Celle hat sich im Bauhaus-Jubiläumsjahr verstärkt auf diesen Teil seines Stadtbilds besonnen. Im Mai wurde das neu gestaltete Haesler-Museum in der Haesler-Wohnsiedlung Blumläger Feld eröffnet. Gleichzeitig stellte die Stadt einen Leitfaden für selbst organisierte Touren auf Haeslers Spuren vor. Vor den Gebäuden wurden Stelen mit Informationstafeln und QR-Codes aufgestellt. Der 4,5 Kilometer lange Rundweg ist gut zu Fuß zu bewältigen. Angeboten werden sollen auch im kommenden Jahr die neuen geführten Bauhaus-Touren per Rad, Segway oder Kleinelektrobahn. Näheres unter www.neuesbauen-celle.de.
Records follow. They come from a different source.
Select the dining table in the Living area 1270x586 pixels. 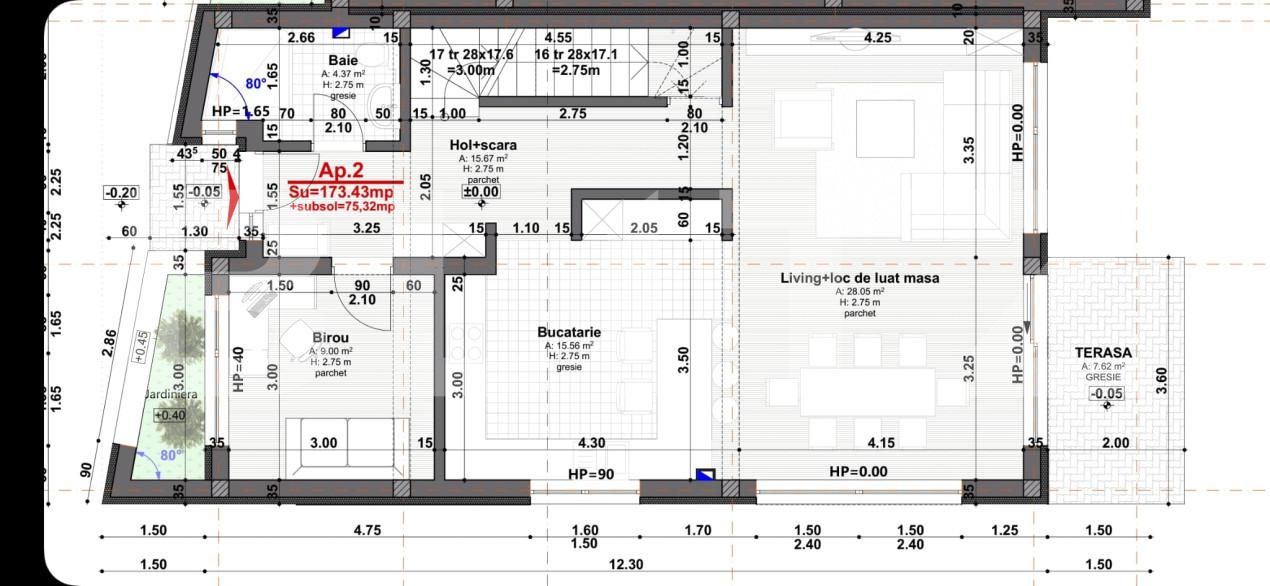[x=868, y=391]
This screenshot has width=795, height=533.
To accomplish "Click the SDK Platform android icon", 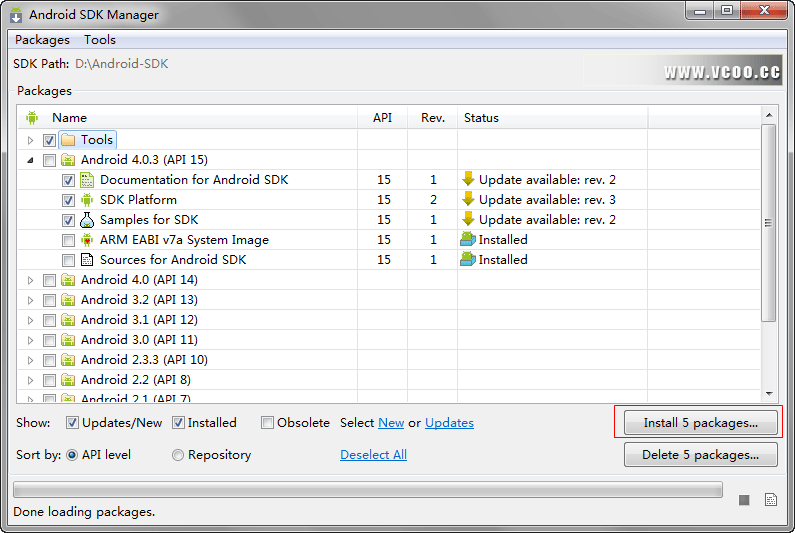I will click(x=87, y=200).
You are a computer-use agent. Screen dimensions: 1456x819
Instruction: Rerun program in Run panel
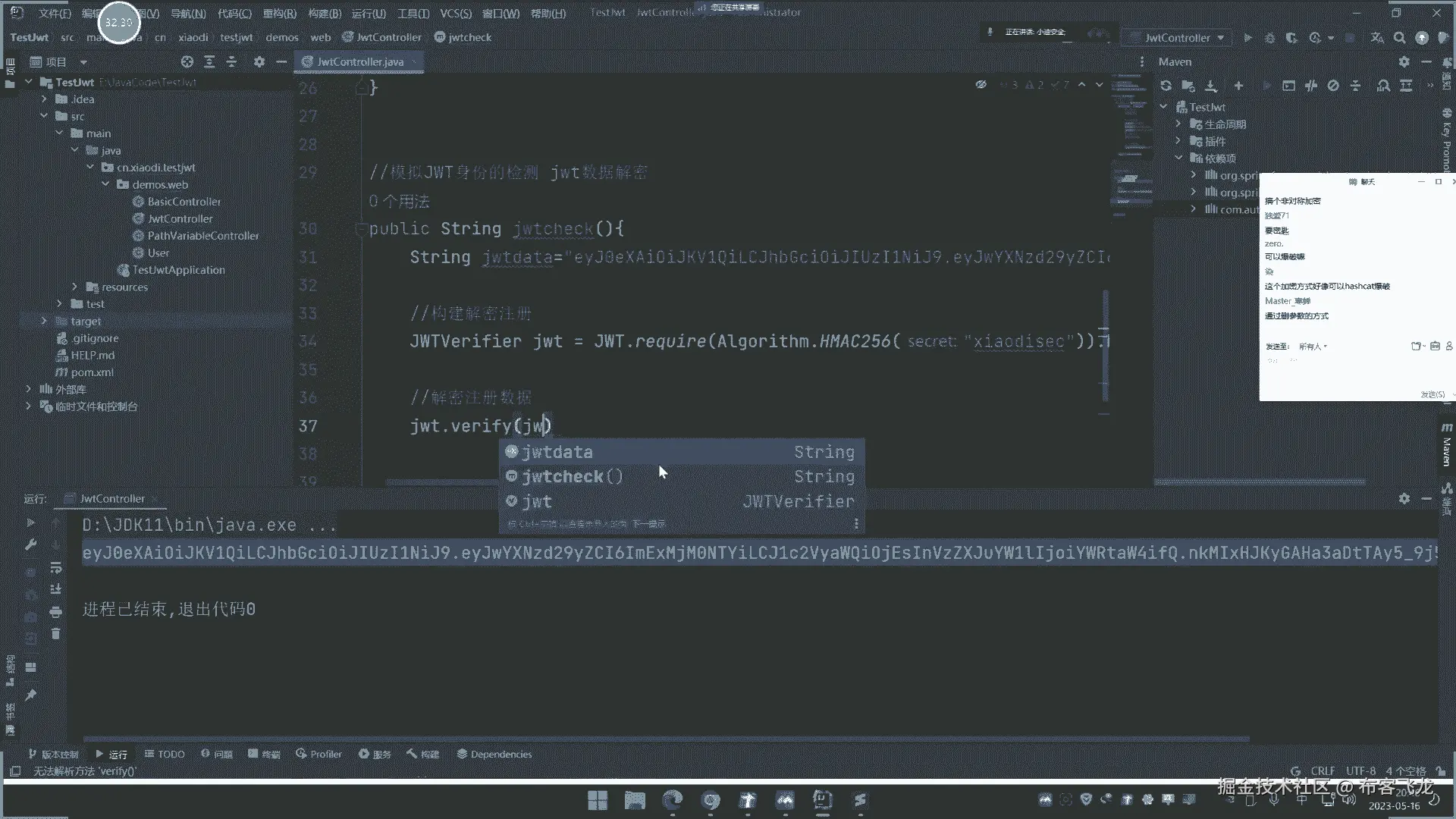30,522
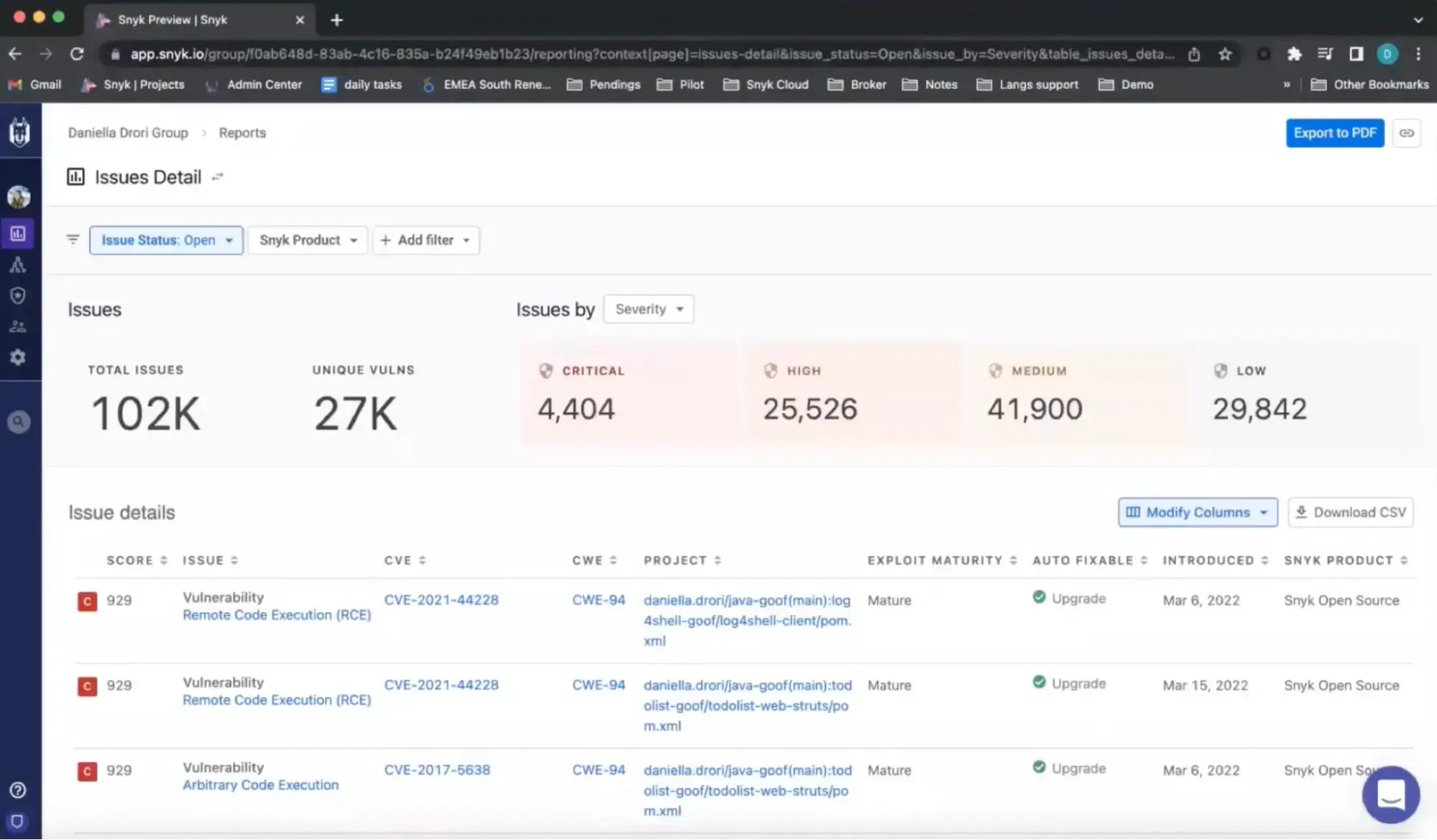Open the Issue Status: Open dropdown
This screenshot has width=1437, height=840.
click(166, 240)
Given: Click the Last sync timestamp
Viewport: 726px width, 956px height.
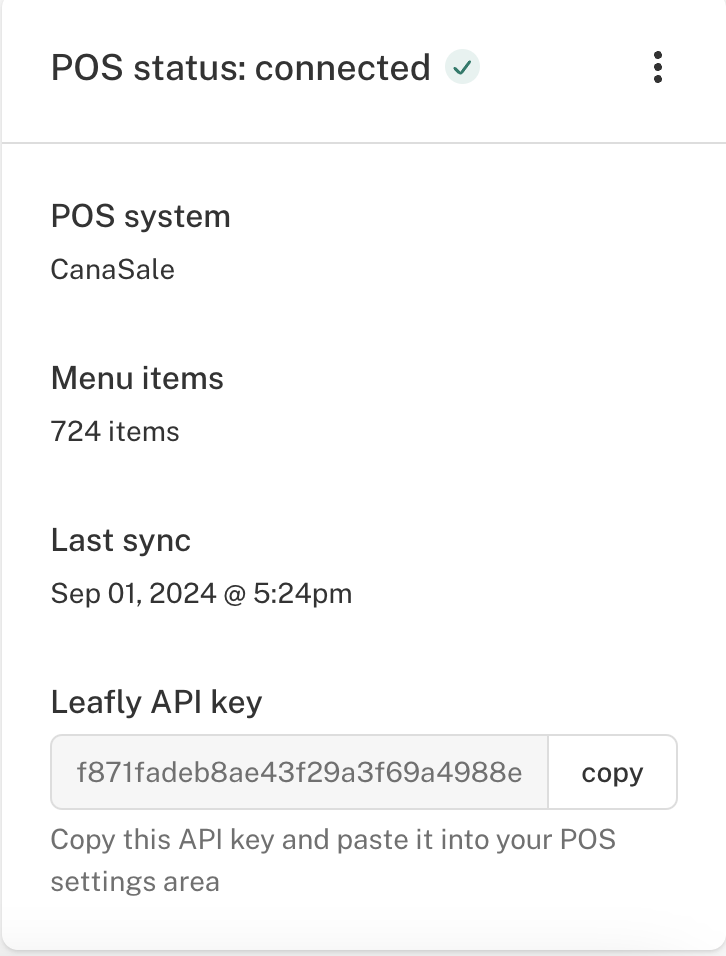Looking at the screenshot, I should tap(202, 593).
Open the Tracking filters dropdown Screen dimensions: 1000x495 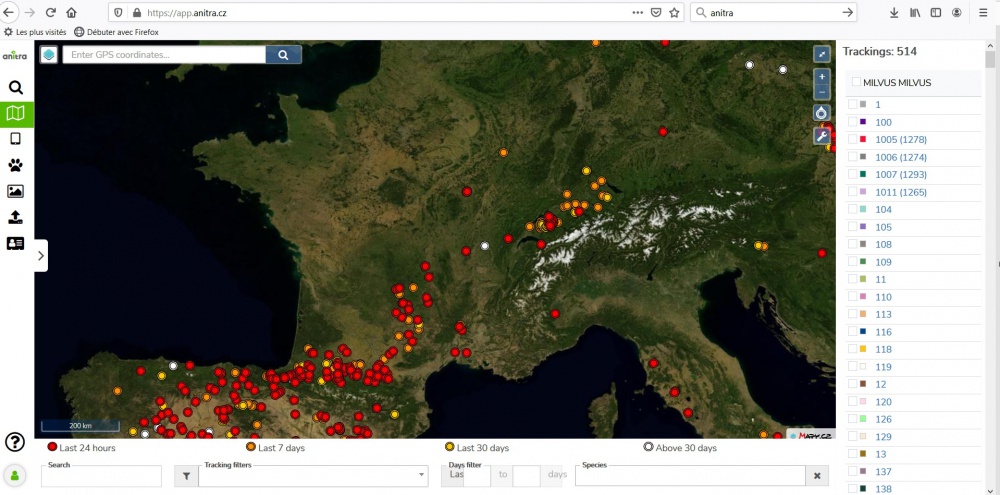[313, 476]
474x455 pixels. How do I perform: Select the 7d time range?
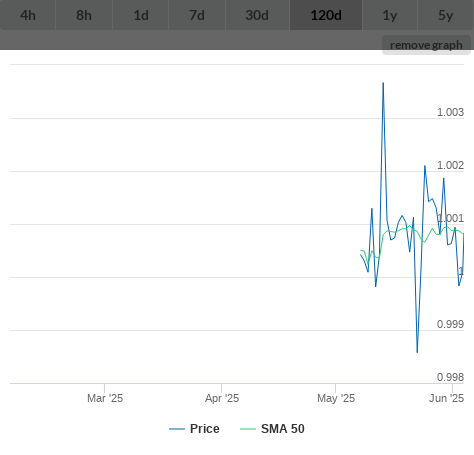(x=197, y=15)
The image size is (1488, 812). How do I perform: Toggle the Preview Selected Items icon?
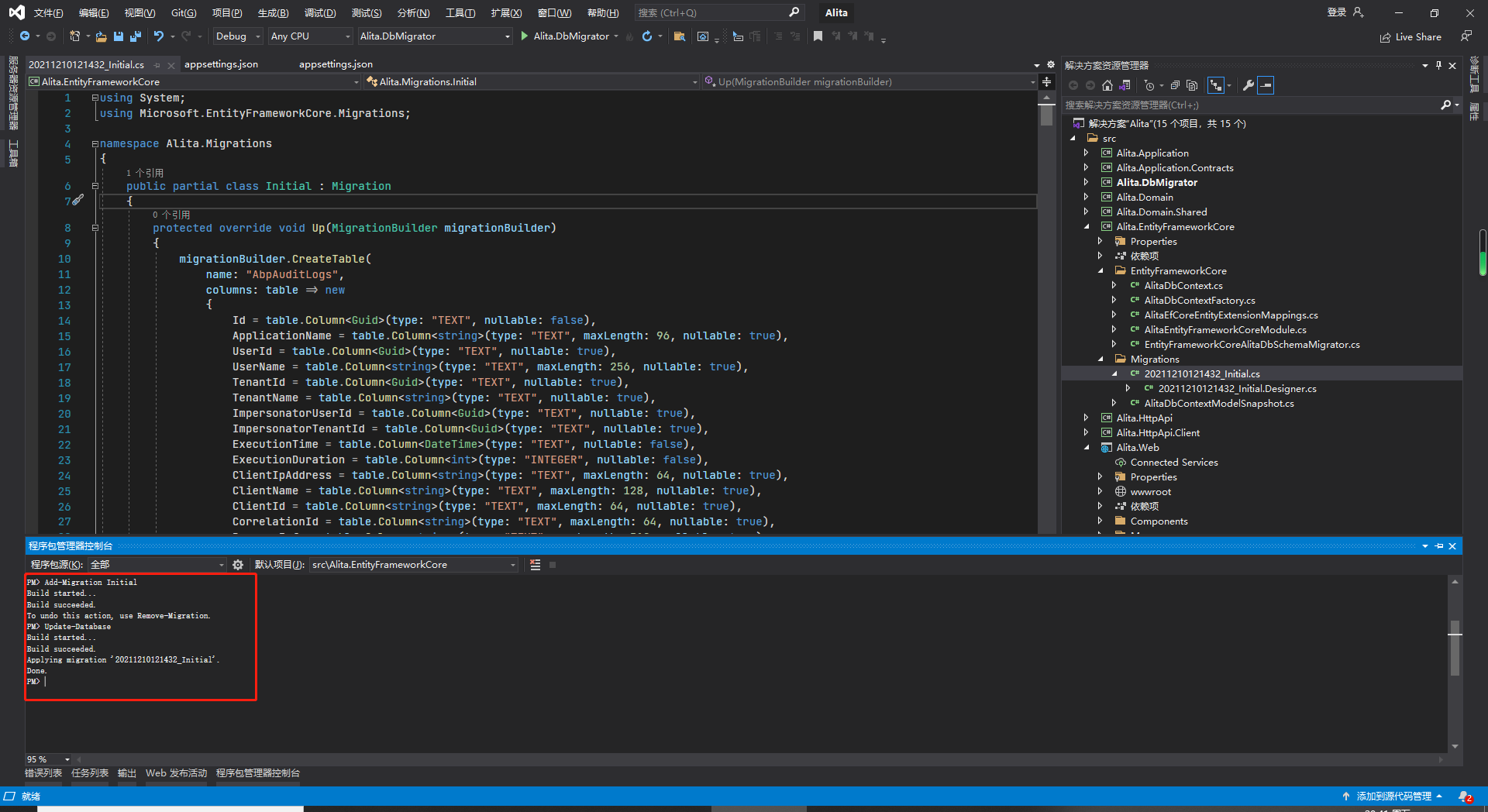tap(1266, 86)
Zum Ausklang des Bauhaus-Jahres veranstaltet die Bundesstiftung Baukultur mit der Stadt Celle und der Otto-Haesler Stiftung am 13. November in der Alten Exerzierhalle den Baukulturdialog „Baugeschichte und Stadtmarketing“. Zum Auftakt wird um 10.30 Uhr eine Stadtführung mit dem Thema „Bauhaus in Celle“ angeboten. Ende des Baukulturdialogs ist gegen 18.30 Uhr. Die Veranstaltung ist kostenlos, um Anmeldung wird gebeten.